Dipl.-Finw. (FH) Anna M. Nolte
Im Jahr der Entstehung
- nicht ausgeglichene Verluste,
- nicht in das Vorjahr zurückgetragene Verluste sowie
- nicht abgezogene verbleibende Verlustvorträge aus vorangegangenen VZ
werden in den folgenden VZ vorgetragen. Der Verlustvortrag erfolgt von Amts wegen. Es können grundsätzlich alle Verluste ohne Rücksicht auf die Einkunftsart verrechnet werden. Ausnahmen davon gelten nur für Einkunftsarten, die besonderen Verlustverrechnungsbeschränkungen unterliegen. Die Abzugsbeträge werden vorrangig vor Sonderausgaben, außergewöhnlichen Belastungen und sonstigen Abzugsbeträgen vom GdE des folgenden VZ abgezogen. Der in einem VZ nicht ausgenutzte, das Existenzminimum eines Jahres abdeckende Grundfreibetrag erhöht nicht den Verlustvortrag. Der Verlustvortrag (ggf. mit der Folge der Verrechnung) erfolgt daher auch in VZ, in denen die positiven Einkünfte des Steuerpflichtigen (ggf. nach Ausgleich mit Verlusten oder negativen Einkünften des nämlichen VZ) den Grundfreibetrag nicht übersteigen.
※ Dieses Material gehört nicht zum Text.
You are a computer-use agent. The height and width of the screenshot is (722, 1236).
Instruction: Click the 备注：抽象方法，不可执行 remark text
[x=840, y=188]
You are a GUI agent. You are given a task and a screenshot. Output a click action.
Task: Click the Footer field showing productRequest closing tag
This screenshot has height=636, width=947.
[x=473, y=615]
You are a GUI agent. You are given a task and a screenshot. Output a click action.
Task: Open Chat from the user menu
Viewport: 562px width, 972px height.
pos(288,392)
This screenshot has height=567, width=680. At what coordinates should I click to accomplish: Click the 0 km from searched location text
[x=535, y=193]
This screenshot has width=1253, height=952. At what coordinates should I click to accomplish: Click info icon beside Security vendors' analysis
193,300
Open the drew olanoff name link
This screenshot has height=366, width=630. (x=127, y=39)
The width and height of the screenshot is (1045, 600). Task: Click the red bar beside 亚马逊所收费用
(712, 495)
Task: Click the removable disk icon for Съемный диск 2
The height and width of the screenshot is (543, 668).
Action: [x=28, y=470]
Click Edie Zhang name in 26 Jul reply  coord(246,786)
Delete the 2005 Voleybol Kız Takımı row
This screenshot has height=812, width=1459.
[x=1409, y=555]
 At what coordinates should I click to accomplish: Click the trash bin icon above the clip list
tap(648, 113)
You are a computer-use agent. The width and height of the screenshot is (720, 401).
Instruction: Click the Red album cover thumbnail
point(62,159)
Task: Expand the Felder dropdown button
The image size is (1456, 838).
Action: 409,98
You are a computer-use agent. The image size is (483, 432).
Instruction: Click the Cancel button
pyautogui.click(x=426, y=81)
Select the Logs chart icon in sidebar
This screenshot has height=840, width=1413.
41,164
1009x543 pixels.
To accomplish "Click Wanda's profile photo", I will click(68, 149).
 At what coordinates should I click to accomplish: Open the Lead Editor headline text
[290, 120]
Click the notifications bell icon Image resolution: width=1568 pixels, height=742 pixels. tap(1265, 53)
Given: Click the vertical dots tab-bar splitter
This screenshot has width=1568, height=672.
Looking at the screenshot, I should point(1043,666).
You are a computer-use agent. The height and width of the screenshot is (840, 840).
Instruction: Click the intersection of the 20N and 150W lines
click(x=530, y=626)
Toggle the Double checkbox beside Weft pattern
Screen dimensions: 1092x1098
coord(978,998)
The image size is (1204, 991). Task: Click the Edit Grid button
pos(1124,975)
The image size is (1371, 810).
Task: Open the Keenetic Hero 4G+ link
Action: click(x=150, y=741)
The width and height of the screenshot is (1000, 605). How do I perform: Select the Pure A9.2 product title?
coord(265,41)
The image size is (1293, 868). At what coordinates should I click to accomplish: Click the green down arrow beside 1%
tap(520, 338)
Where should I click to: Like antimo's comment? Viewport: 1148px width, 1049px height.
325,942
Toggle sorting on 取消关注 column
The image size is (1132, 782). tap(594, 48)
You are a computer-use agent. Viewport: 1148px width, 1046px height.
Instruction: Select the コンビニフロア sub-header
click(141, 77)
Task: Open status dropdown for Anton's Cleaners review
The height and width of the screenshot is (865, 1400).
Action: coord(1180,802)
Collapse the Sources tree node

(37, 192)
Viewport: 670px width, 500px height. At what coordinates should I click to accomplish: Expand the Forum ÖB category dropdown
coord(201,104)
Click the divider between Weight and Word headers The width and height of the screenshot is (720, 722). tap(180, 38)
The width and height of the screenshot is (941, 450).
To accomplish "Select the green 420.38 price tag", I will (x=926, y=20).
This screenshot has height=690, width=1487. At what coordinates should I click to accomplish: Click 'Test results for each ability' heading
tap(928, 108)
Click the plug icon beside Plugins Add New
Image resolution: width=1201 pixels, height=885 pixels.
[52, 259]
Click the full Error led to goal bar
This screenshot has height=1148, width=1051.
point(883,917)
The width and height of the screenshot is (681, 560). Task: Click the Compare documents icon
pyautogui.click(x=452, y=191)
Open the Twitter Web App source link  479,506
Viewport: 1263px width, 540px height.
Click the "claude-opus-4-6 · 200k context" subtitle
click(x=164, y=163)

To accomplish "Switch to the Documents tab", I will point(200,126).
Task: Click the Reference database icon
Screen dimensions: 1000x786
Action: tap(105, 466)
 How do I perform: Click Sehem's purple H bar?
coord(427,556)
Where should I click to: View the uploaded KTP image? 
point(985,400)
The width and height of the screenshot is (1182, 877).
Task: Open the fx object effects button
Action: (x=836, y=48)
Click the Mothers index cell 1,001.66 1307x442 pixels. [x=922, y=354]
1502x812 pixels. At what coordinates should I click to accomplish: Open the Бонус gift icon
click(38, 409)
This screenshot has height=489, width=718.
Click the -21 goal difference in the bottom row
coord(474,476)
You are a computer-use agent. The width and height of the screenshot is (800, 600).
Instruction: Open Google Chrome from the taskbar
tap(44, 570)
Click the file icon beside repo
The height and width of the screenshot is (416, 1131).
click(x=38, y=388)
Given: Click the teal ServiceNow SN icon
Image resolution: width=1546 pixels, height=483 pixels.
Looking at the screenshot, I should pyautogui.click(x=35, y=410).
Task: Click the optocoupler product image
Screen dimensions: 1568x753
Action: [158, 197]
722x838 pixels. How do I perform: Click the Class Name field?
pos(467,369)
Ein Verzicht oder eine Beschränkung auf Antrag ist nicht möglich. Der am Schluss eines VZ verbleibende Verlustvortrag ist gesondert festzustellen. Der Verlustvortrag ist zeitlich nicht begrenzt.
5.1 Höchstbetragsregelung
5.1.1 Regelung
Für den Verlustvortrag gilt eine Höchstbetragsregelung mit zeitlicher Streckung. Bis zu einem GdE von 1 Mio. EUR (bei Zusammenveranlagung 2 Mio. EUR) ist der Verlustvortrag unbegrenzt, darüber hinaus bis zu 60 % des 1 Mio. EUR (2 Mio. EUR) übersteigenden GdE vorzunehmen. Da der verbleibende Verlustvortrag in jedem VZ neu festgestellt wird, gilt die Begrenzung der Höhe nach auch für Verlustvorträge aus VZ vor Einführung dieser Höchstbetragsregelung, also vor 2004.
5.1.2 Mindestbesteuerung
Diese sog. Mindestbesteuerung verstößt nicht gegen Verfassungsrecht, solange der Verlustausgleich nicht versagt, also nicht endgültig ausgeschlossen ist, sondern lediglich zeitlich gestreckt wird. Eine Verlagerung des Verlustausgleichs auf spätere VZ ist im Hinblick darauf nicht zu beanstanden, dass das Grundrecht seine Wirkung grundsätzlich VZ-übergreifend entfaltet. Es genügt, wenn die Verluste überhaupt, sei es auch in einem anderen VZ, steuerlich berücksichtigt werden. Die abstrakte Möglichkeit, dass in späteren VZ Ereignisse eintreten, die im Rahmen einer verfassungskonformen Auslegung der Regelungen zur sog. Mindestbesteuerung auf den VZ zurückwirken könnten, führt nicht zu einer Ungewissheit i. S. d. § 165 Abs. 1 Satz 1 AO darüber, ob die Voraussetzungen für die Entstehung einer Steuer in diesem VZ überhaupt eingetreten sind. Ein allgemeiner Vorläufigkeitsvermerk ist daher nicht möglich. So kann die Regelung auch nicht in eine Allgemeinverfügung der Finanzverwaltung aufgenommen werden. Ggf. muss ein betroffener Steuerpflichtiger den jeweiligen Steuer- bzw. Feststellungsbescheid selbst anfechten. Die Finanzverwaltung gewährt in einschlägigen Fällen Aussetzung der Vollziehung.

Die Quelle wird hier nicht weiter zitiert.